** Given entries follows **

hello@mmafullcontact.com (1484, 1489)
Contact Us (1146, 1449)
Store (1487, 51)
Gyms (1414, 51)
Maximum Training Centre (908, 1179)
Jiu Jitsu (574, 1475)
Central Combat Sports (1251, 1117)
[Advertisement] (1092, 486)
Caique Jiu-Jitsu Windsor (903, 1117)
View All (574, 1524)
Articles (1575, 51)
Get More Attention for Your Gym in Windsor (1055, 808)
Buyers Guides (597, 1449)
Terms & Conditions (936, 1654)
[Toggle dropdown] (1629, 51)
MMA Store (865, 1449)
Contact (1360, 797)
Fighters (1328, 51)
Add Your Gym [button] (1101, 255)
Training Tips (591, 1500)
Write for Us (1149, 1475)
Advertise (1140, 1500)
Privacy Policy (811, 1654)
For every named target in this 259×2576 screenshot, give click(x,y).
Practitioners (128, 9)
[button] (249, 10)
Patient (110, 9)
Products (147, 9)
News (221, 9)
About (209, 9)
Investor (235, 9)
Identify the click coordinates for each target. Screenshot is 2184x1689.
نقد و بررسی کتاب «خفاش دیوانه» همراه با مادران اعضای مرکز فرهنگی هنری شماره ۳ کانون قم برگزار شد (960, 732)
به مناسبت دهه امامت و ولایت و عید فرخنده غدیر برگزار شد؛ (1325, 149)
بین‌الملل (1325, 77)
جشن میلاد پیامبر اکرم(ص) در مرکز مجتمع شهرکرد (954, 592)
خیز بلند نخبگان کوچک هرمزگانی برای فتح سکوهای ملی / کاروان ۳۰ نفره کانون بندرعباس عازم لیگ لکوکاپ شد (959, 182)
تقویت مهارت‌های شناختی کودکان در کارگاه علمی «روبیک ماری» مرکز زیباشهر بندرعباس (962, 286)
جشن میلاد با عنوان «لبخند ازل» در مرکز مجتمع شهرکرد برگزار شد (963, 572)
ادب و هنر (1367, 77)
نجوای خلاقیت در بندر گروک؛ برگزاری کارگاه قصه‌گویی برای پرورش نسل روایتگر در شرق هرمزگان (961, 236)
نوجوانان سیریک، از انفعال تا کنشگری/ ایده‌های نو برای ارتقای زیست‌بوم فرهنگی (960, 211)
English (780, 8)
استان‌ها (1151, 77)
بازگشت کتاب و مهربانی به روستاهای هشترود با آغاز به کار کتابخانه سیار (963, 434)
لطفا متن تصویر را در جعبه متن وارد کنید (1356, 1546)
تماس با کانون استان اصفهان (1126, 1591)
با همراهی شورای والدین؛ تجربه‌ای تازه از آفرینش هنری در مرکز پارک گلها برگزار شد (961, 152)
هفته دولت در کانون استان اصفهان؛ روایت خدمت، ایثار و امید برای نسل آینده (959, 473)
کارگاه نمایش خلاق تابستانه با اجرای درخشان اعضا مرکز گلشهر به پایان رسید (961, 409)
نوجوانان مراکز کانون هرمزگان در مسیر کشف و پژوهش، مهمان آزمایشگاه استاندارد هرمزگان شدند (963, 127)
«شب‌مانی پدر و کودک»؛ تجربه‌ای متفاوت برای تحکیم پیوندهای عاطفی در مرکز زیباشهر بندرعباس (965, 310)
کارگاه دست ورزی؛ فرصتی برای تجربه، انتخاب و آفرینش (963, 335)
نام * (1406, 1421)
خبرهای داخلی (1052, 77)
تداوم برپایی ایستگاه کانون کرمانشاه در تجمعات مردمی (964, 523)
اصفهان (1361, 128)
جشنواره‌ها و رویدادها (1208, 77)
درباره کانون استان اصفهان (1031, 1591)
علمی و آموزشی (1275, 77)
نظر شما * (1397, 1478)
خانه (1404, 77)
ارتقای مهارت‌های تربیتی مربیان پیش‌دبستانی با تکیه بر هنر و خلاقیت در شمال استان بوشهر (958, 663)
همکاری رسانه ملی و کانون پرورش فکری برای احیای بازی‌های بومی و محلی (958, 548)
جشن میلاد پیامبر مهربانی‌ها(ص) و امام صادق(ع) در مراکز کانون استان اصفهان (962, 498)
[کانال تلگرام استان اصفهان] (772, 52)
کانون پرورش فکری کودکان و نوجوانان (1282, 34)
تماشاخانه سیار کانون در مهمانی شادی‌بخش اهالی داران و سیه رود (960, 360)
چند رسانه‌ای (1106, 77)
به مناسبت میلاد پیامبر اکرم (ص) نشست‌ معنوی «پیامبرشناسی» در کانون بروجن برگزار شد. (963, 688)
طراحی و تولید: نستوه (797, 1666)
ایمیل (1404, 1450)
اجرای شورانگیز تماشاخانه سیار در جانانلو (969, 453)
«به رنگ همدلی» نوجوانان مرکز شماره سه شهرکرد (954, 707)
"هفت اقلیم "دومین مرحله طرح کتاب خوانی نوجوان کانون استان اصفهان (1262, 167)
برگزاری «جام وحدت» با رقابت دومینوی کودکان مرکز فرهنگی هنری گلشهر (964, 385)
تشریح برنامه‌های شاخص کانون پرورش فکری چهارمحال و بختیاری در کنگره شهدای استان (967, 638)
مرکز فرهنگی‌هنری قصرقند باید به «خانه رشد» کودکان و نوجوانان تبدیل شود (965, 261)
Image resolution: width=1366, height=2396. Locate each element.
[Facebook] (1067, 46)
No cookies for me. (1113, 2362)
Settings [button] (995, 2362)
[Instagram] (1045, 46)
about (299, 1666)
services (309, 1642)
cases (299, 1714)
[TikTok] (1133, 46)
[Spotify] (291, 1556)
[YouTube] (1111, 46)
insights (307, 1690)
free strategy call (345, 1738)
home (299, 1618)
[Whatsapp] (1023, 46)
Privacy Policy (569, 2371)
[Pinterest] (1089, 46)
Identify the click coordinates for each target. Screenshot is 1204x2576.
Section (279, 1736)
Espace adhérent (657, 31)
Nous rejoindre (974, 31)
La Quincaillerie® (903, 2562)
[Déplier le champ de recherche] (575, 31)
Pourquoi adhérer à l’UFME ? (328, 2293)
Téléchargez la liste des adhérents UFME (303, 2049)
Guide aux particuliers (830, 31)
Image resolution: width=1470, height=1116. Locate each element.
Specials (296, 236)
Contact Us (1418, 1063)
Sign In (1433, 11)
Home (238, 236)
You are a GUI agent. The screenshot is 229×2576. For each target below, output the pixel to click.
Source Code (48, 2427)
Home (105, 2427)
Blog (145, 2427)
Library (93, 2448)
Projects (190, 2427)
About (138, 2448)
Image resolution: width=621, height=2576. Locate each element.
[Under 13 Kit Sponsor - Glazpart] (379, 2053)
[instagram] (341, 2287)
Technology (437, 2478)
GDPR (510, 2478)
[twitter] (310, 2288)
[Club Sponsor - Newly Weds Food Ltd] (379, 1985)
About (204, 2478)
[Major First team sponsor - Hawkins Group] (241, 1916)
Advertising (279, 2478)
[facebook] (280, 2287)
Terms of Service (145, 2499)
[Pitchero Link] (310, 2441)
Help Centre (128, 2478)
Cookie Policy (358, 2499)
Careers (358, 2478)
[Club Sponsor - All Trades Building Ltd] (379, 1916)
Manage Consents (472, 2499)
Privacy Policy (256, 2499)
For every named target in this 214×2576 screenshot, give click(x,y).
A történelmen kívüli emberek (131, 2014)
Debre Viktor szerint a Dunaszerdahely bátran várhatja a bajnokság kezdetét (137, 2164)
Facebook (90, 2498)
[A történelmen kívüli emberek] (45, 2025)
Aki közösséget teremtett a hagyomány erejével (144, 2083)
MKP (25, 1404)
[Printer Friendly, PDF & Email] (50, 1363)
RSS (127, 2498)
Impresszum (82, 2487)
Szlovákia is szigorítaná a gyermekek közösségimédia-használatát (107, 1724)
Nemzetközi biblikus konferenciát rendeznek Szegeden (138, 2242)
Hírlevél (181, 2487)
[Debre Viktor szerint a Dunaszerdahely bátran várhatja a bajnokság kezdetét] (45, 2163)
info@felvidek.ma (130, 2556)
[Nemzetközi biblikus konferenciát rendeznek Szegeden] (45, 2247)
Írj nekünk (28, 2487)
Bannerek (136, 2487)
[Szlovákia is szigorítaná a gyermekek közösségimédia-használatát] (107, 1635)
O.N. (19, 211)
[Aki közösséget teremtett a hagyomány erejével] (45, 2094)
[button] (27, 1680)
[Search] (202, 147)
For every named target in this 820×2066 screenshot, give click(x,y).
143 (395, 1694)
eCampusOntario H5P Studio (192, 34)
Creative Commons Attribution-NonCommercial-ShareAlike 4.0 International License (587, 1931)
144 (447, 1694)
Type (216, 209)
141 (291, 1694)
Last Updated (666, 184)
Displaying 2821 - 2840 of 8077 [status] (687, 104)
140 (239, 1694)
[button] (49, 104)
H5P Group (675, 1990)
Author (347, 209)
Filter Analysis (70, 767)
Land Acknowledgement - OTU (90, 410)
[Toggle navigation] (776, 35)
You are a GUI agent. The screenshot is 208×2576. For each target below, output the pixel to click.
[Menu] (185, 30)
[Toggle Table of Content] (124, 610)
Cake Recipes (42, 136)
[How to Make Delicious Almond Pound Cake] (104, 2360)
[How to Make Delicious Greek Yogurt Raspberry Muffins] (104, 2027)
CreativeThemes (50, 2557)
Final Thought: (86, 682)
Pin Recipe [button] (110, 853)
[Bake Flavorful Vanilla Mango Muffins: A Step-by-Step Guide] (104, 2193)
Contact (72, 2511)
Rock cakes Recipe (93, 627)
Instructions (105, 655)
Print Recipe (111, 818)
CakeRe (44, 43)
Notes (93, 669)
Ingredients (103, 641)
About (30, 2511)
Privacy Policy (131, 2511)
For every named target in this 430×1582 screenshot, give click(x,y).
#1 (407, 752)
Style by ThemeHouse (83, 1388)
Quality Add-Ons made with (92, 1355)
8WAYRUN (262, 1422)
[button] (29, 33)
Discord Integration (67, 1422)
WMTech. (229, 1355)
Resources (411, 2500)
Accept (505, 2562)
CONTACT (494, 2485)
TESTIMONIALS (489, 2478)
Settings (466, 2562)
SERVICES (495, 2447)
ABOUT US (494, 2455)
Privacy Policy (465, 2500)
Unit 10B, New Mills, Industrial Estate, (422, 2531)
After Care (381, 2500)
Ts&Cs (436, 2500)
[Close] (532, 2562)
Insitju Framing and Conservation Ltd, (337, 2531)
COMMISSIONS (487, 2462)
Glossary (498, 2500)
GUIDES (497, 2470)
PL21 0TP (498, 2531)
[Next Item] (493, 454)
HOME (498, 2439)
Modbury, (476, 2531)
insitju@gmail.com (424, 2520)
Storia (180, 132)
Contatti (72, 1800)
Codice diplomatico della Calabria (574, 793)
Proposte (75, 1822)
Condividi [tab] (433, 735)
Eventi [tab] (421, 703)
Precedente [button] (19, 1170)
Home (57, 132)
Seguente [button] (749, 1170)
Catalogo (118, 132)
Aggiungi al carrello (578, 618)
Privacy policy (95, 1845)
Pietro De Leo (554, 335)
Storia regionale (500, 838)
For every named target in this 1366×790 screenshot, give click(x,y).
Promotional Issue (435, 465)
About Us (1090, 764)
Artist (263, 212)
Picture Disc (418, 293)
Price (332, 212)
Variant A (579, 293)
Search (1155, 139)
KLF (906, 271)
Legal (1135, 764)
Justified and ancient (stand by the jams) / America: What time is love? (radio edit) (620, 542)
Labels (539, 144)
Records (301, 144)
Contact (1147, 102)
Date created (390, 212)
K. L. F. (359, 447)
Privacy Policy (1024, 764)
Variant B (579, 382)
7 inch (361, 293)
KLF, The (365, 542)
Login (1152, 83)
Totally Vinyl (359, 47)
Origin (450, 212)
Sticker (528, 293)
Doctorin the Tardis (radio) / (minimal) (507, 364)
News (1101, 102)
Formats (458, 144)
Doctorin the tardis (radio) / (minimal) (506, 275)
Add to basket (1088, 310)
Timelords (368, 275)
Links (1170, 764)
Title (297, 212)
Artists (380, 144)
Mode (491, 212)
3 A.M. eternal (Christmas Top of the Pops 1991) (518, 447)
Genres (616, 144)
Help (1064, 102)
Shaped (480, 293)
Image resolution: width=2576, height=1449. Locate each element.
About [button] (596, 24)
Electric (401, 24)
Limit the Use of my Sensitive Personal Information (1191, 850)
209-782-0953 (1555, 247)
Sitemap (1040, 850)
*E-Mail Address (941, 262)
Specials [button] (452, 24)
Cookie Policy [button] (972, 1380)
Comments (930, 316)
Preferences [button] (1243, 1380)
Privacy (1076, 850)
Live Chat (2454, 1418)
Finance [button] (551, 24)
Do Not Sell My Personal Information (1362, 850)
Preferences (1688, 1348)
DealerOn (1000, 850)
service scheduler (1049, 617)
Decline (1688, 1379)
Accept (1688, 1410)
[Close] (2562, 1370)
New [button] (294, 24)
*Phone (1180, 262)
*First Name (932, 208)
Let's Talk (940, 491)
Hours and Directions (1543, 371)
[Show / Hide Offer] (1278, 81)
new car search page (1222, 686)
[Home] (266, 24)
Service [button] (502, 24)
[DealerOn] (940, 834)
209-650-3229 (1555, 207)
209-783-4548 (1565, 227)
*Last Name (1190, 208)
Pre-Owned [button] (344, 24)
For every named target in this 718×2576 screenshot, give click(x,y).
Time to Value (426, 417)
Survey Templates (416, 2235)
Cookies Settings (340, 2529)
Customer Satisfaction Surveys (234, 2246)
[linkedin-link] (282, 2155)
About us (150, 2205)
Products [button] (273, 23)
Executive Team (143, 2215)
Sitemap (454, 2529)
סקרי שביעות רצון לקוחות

** End of Given entries **

_Directions for this task:_ Every line in the records above that contains the word "szerint" is to be copied out.

_Exercise response:_
Debre Viktor szerint a Dunaszerdahely bátran várhatja a bajnokság kezdetét (137, 2164)
[Debre Viktor szerint a Dunaszerdahely bátran várhatja a bajnokság kezdetét] (45, 2163)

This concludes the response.